PROBLEM TO SOLVE: Leaving out the images, repeat all the lines below exactly.

----

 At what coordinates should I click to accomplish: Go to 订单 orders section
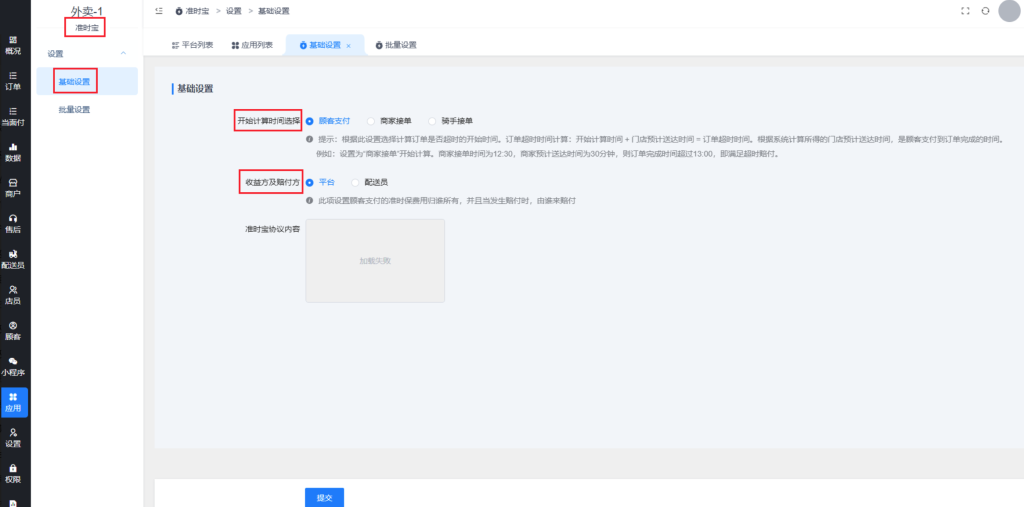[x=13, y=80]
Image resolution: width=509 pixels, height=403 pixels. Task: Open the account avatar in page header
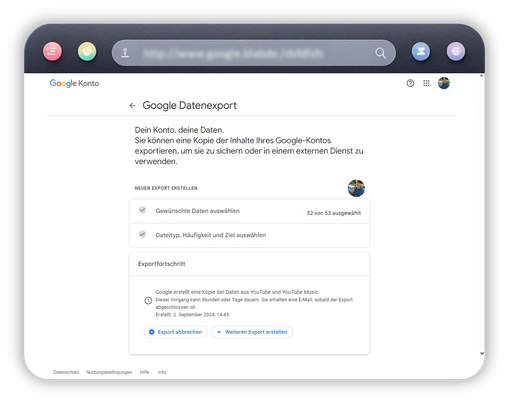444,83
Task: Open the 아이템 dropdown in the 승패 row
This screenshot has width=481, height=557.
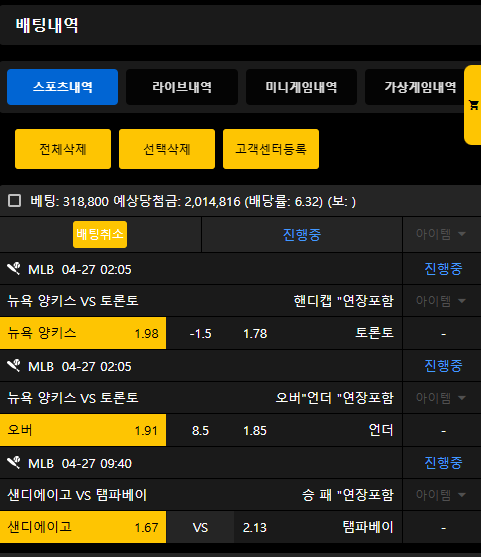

----

OUTPUT BELOW:
 At what coordinates should I click to accomplish: Go to 订单 orders section
[x=13, y=80]
Image resolution: width=509 pixels, height=403 pixels. Task: Open the account avatar in page header
444,83
Task: Open the 아이템 dropdown in the 승패 row
This screenshot has width=481, height=557.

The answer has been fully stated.